Be thankful it wasn’t the organ bank thing.

So there’s some evidence that we may have to revise our theories on when North America was first settled again:

At the height of the last ice age, [Smithsonian Institute anthropologist Dennis] Stanford says, mysterious Stone Age European people known as the Solutreans paddled along an ice cap jutting into the North Atlantic. They lived like Inuits, harvesting seals and seabirds.

The Solutreans eventually spread across North America, Stanford says, hauling their distinctive blades with them and giving birth to the later Clovis culture, which emerged some 13,000 years ago.

Glenn Reynolds semi-reasonably asks in response, “So what happened to them?”  I say ‘semi-reasonably’ because I know that Glenn has read a Larry Niven book or two in his time: clearly, what happened was the magic went away.

Well, maybe not, but that was a darn good fantasy series.  Basic premise: magic existed.  It was powered by mana.  And mana was a non-renewable resource.  Now fast-forward along that timeline until you reach a point suitable for adventure, which is (as SM Stirling more or less put it once) somebody else in deep sh*t, a long way away.

Moe Lane

4 thoughts on “Life imitating Larry Niven again?”

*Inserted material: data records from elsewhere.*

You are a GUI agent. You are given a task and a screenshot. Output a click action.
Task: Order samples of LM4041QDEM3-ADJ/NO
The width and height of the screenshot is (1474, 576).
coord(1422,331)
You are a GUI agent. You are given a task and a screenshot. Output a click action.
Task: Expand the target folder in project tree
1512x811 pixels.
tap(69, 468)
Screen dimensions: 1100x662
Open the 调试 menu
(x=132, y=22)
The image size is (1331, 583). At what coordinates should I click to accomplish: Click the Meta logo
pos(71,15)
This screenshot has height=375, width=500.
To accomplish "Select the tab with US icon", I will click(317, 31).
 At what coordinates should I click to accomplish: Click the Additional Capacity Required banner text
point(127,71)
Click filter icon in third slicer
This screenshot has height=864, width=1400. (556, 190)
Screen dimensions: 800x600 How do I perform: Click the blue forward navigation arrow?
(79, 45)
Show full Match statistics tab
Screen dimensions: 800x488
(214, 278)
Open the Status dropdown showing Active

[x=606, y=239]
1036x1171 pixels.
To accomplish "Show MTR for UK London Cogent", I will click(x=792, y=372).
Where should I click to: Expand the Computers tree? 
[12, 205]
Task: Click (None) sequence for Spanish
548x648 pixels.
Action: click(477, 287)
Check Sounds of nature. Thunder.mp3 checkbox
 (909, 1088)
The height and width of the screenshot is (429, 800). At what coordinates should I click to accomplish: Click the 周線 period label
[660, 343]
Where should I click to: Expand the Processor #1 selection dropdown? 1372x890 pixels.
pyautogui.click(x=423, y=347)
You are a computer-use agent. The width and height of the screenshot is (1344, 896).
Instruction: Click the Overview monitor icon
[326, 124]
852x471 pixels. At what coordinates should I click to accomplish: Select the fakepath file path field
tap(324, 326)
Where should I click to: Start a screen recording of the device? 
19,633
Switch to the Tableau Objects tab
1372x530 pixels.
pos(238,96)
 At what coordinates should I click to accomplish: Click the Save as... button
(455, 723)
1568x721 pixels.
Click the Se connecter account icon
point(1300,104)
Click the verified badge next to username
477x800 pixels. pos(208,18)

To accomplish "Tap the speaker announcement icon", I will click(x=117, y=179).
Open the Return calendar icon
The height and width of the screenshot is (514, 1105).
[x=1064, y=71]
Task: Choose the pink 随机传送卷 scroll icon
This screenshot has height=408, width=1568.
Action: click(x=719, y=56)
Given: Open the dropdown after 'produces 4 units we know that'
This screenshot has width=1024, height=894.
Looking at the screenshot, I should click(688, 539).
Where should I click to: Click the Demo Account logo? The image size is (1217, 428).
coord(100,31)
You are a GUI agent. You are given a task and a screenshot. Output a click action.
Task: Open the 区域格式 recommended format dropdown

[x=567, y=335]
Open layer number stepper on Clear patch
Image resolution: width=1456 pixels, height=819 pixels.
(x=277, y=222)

  1. … runs out and signs up for every “Native American” government handout…

    Right?

    Nah, I’m a conservative – Instead, I just had (a lot) of fun with it.

  2. I loved how “The Burning City” was Los Angeles shortly after the end of the magic age. Still had its riots and got burnt down, though…
    .
    The sad thing is, the story of the human population of the “New World” gets short shrift in the modern US. There are laws that enforce the native legends, blocking any research. The linked story shows how hard it is to even get an alternative theory heard — and still omits the genetic evidence for other pre-Columbian populations.
    .

  3. Just wait until they finally discover those tunnels in the Southwest that the Hopi Indians used to climb up from the Third World and into ours. That’ll really makes some waves!

  4. “So what happened to them?”

    What happened to them was that pacifistic people from Eastern Asia migrated via Beringia into North America. And in the spirit of kindness, equality, and living in harmony with nature that typified Amerind cultures, the newcomers murdered every last one of them. Juat ask Kennewick Man.

    Oh, and they killed off the North American megafauna while they were at it, too.